Sustainability provides one thread in the discussion. Its proponents argue that growth has become unsustainable on resource and environmental grounds. A second thread focuses on technology. The great technological gains that began with the first industrial revolution and which drove economic growth and transformed life have been exhausted. Demographic change and the consequent aging of the population in many countries provide a third thread. We have fewer workers relative to the size of the population, further dragging on growth.

In combination, these forces reduce the return on all types of investment. The golden days are behind us. It’s quite enough to make one splutter into the morning coffee! But are the arguments right? The short answer is partially yes, but mainly no.

There was always something a bit silly about our overall obsession with short term growth. Just adding together all the growth targets set in executive offices and board rooms across the country should have shown that. There was no way that the economy could grow fast enough to allow all or even a majority to achieve target. It just couldn’t happen. Yet we persisted in insisting that the emperor had clothes, that somehow targets would be achieved.

The current emphasis on sustainability is actually a useful corrective to those past excesses. But does this mean that the age of growth is over? I think that the answer is clearly no.

Just at present, the global economy is marked by two dominant changes, one short term, the other long.

In the short term, global economic activity is being dragged down by the need to clear the excesses of our immediate past. Low growth is the price we have to pay for those excesses. This isn’t new. The stagflation that marked the 1970s was the price paid for the excesses of the previous decade. The indigestion that resulted was painful, but it did ease. The same thing will happen now.
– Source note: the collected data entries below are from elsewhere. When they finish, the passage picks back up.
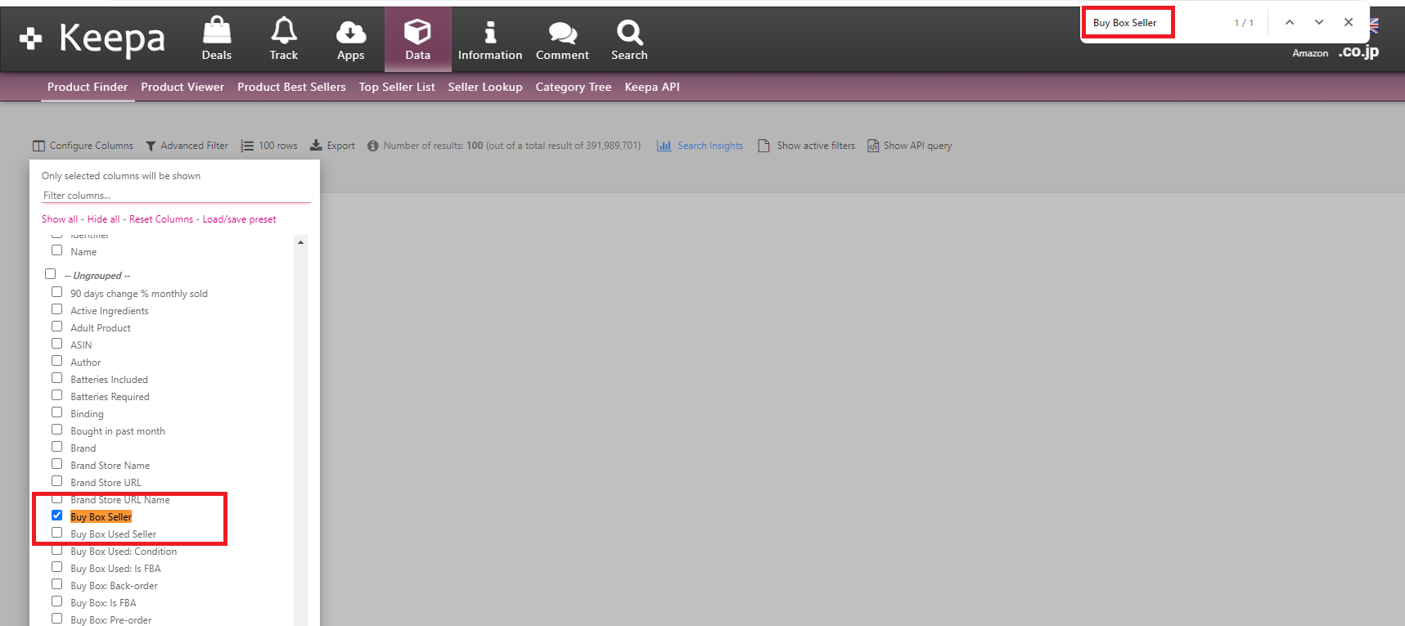
Task: Uncheck the Buy Box Seller checkbox
Action: point(57,516)
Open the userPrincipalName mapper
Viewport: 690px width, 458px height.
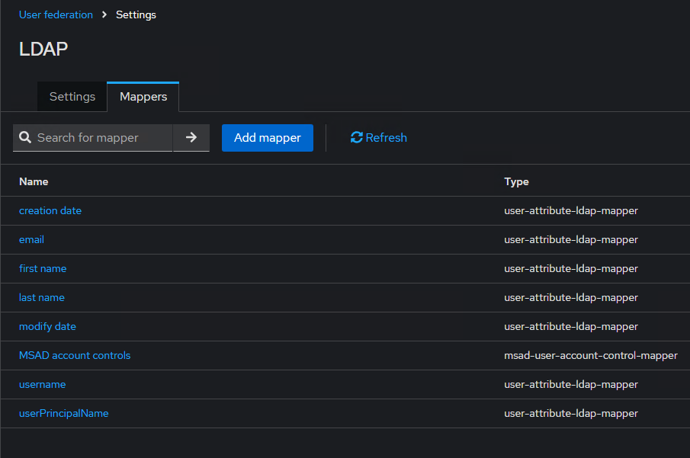[64, 413]
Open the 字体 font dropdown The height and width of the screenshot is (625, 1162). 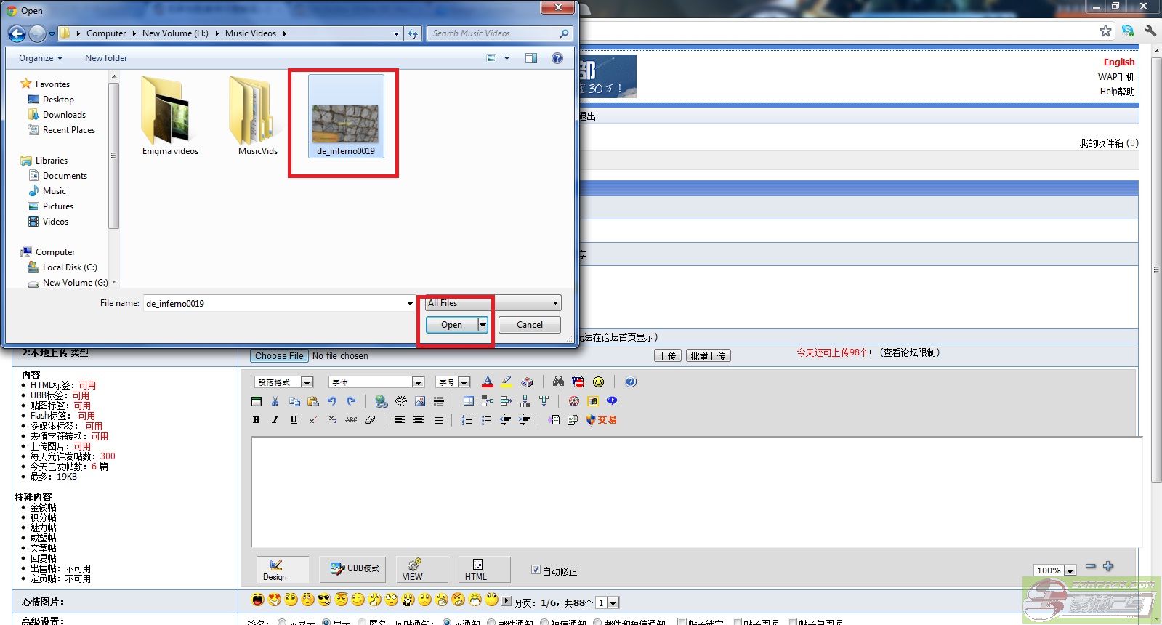point(376,382)
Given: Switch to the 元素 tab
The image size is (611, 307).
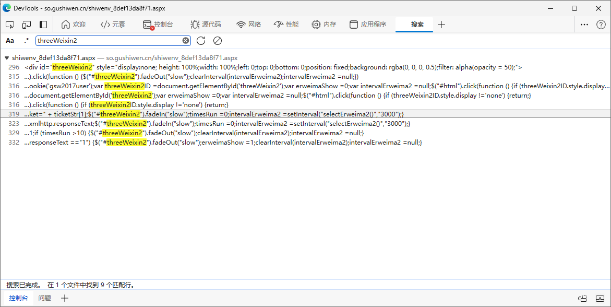Looking at the screenshot, I should click(113, 25).
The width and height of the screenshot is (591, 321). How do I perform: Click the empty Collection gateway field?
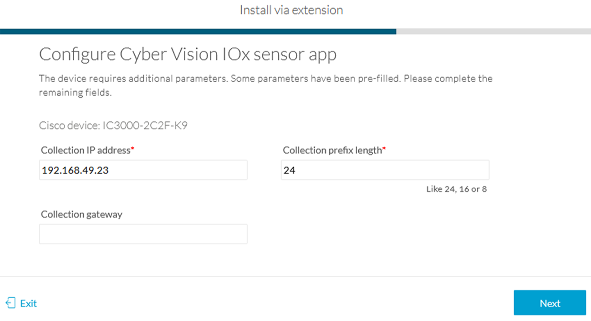click(143, 233)
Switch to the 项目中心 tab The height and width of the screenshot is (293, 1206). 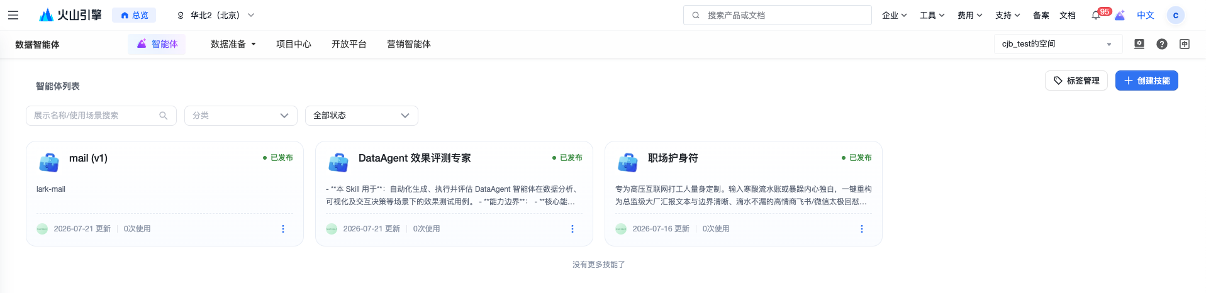(294, 44)
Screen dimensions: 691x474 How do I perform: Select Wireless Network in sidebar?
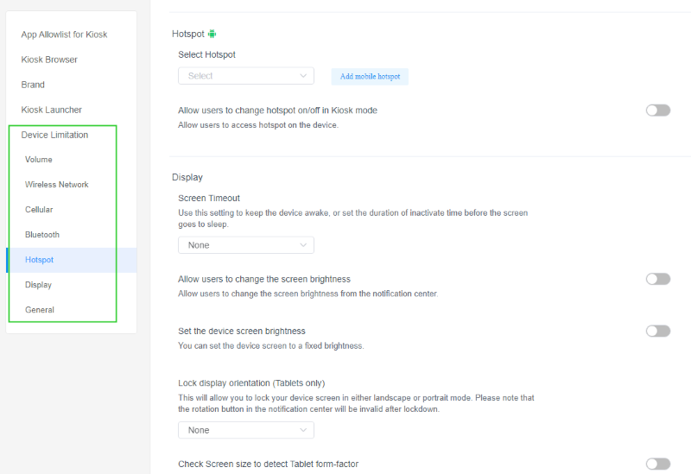pos(57,185)
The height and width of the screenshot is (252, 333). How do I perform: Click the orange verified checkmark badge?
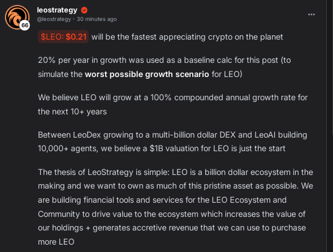(x=84, y=10)
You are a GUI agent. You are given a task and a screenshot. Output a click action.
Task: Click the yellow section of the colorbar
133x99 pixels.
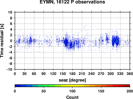point(72,86)
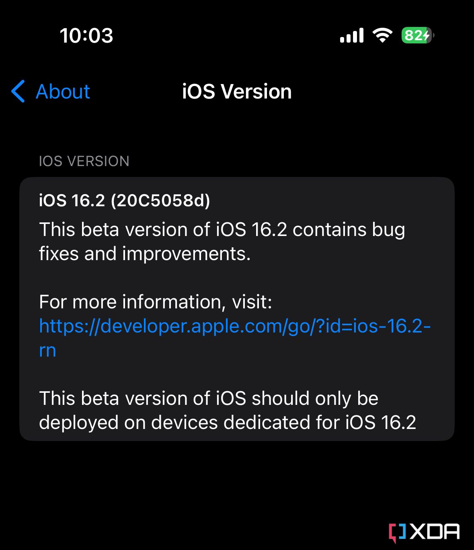Tap the green 82 battery indicator
The width and height of the screenshot is (474, 550).
(417, 35)
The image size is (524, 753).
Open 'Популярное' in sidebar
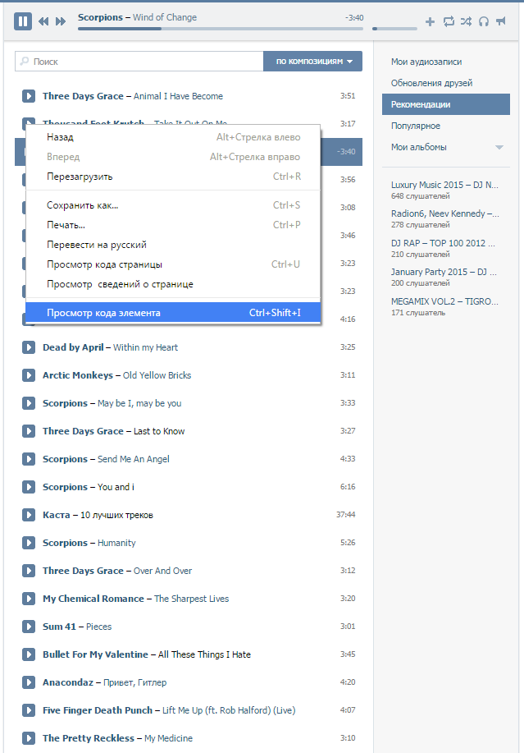pyautogui.click(x=416, y=126)
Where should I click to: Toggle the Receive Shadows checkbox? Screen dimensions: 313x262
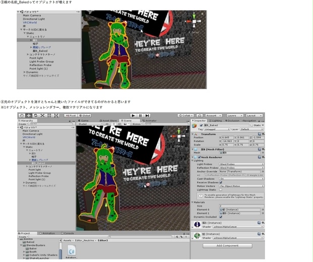click(221, 182)
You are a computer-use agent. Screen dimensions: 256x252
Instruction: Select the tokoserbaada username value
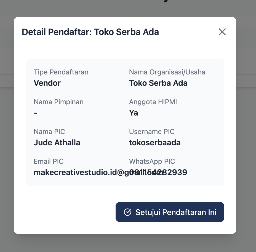tap(155, 143)
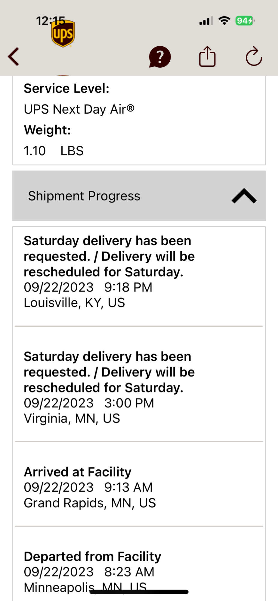278x601 pixels.
Task: Tap the Shipment Progress header label
Action: pos(84,196)
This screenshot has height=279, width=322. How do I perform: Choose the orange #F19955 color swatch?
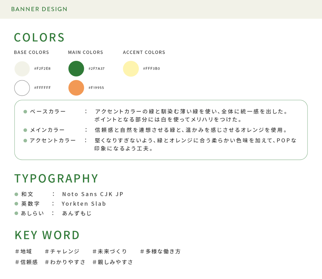coord(76,88)
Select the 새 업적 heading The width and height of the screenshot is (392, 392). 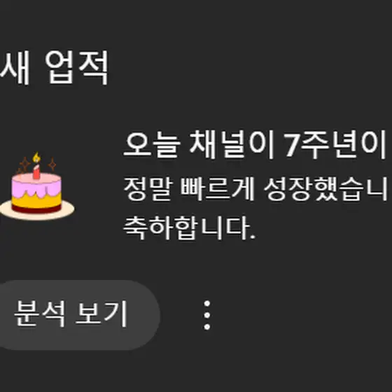point(54,67)
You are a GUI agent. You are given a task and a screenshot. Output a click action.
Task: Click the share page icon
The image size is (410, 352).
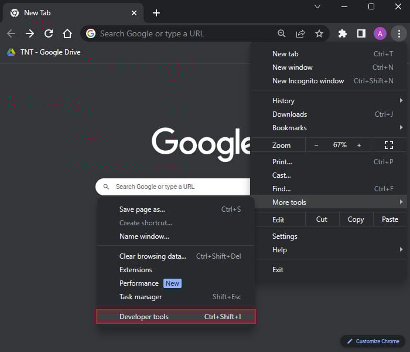coord(300,33)
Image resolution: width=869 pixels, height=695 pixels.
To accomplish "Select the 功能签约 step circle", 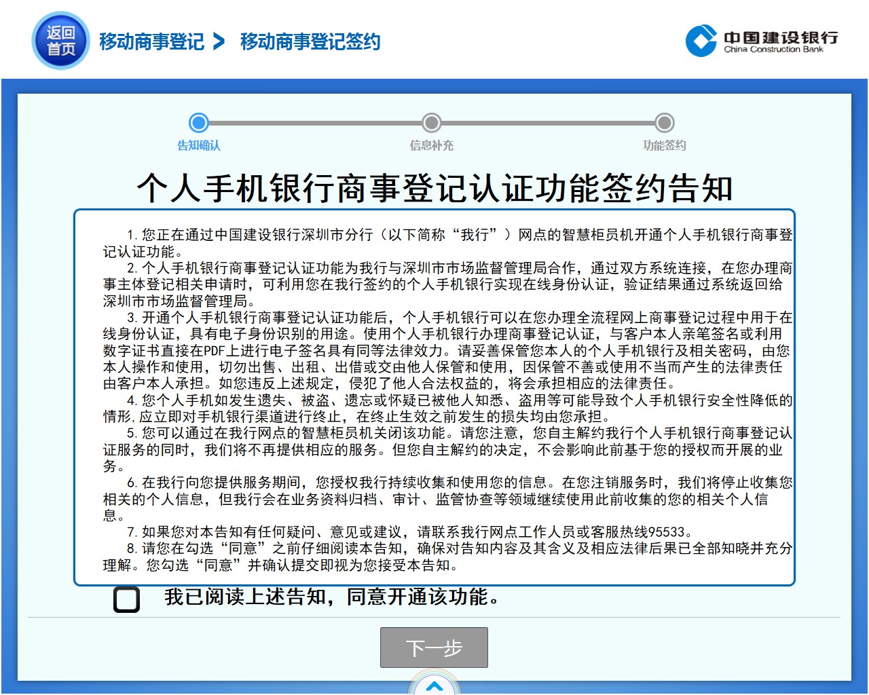I will click(664, 123).
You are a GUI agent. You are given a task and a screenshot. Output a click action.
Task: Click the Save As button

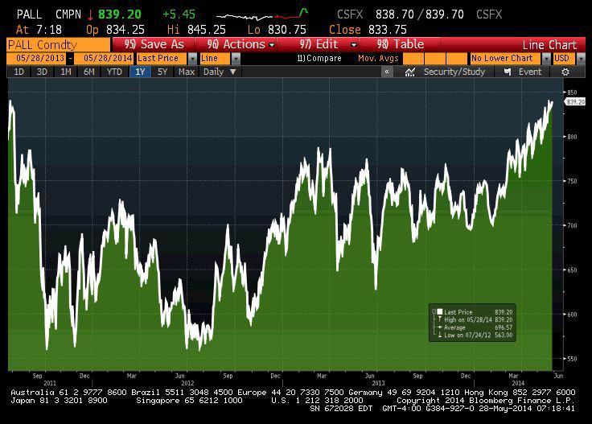[x=154, y=44]
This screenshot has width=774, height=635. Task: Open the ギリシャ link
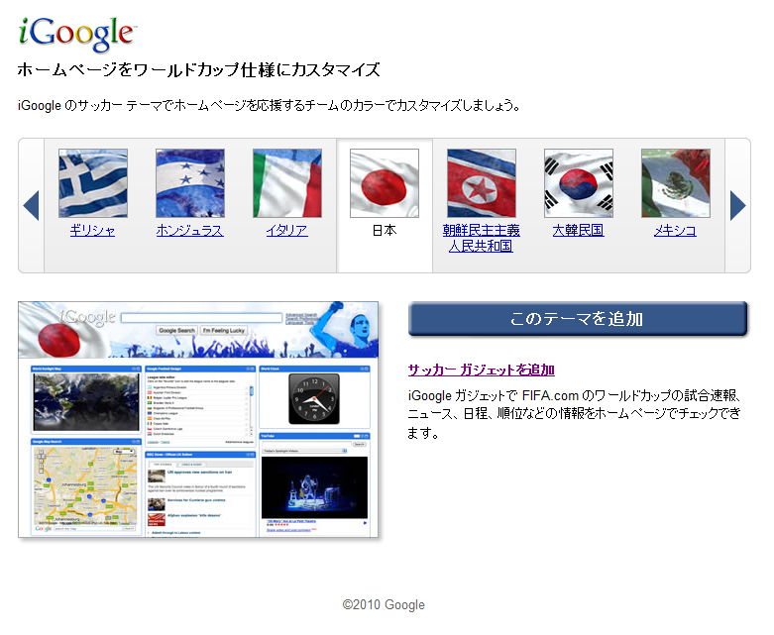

The longer term trend is far more profound because it involves a fundamental rebalancing in the global economy. It’s a structural shift as the rest of the world starts to catch up with the growth previously experienced in the west. Growth in the mature economies will be low simply because the economic base is so much larger. Further, those countries are also the ones most affected by aging populations. But, overall, longer term global growth is likely to continue at much the same average levels that we have seen over the last one hundred years.

Will the composition of that growth be the same as it has been? Almost certainly not, but then it never is, for the pattern changes all the time.

And what does this mean for Australia? Again, we are in the right place at the right time. The food and raw materials we produce will continue to be in demand. Our service sectors will benefit from proximity to higher growth areas. In all, we remain the lucky country!

Note to readers: This column appeared in the November/December edition of Australian Business Solutions magazine. It's not on-line, so I have re-published it here.